"Subsequent to year-end, our board and management have embarked upon a process of reevaluating the Company's operating structure and capital allocation program," added Ewert. "We believe that our core strength lies primarily in our MW and Moores men's specialty apparel retailing. To better focus our efforts on these core operations, we have engaged Jefferies & Co. to assist us in evaluating strategic alternatives for our K&G operations.
"Additionally, the board has approved a new share repurchase program of $200 million, which amends and increases the Company's existing share repurchase authorization. We had $45 million available in our prior repurchase program and this action adds an additional $155 million for share repurchases by the Company.

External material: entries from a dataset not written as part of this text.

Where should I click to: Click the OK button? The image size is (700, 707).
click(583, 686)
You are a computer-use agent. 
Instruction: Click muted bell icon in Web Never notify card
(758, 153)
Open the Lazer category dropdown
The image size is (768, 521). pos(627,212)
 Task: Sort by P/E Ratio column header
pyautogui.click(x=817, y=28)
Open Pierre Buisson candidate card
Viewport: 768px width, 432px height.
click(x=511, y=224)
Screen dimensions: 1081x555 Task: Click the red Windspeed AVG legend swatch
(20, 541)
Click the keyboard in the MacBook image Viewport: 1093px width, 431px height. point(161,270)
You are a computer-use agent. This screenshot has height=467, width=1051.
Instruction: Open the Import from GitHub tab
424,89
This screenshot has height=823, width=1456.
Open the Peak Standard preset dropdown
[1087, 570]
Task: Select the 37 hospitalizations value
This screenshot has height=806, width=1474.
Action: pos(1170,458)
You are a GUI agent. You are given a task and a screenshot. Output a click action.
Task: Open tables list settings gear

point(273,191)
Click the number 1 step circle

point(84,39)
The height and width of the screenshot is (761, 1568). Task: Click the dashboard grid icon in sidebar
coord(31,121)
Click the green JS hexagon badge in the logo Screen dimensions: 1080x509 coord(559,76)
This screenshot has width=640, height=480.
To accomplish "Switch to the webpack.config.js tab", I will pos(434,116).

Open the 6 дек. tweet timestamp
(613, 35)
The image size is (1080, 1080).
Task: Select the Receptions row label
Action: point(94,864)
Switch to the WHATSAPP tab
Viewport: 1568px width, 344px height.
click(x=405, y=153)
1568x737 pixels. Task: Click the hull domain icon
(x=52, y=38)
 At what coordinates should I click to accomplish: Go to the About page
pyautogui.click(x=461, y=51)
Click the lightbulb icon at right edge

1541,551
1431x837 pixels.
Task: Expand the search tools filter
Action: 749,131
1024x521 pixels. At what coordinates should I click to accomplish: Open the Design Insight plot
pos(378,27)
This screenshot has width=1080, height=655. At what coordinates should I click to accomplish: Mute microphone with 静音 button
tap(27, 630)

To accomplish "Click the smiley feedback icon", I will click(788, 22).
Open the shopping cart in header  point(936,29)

"We are also in the process of amending and restating our credit facility, which we expect to complete by mid-April," continued Ewert. "Under the amended facility, we will increase our revolving credit to $300 million, with possible future increases to $450 million under an expansion feature, and extend the maturity date to 2018.
"In addition, the amended facility will provide for a $100 million term loan which will be repaid over five years, with 10% payable annually in quarterly installments and the remainder due at maturity. The other terms of the credit facility will remain substantially similar to those included in our current facility. We currently have no debt outstanding under the existing revolver other than letters of credit totaling approximately $22.3 million, which will continue in place under the amended facility.
"We believe these strategic and deliberate actions will better position the Company for growth and will unlock value for our shareholders."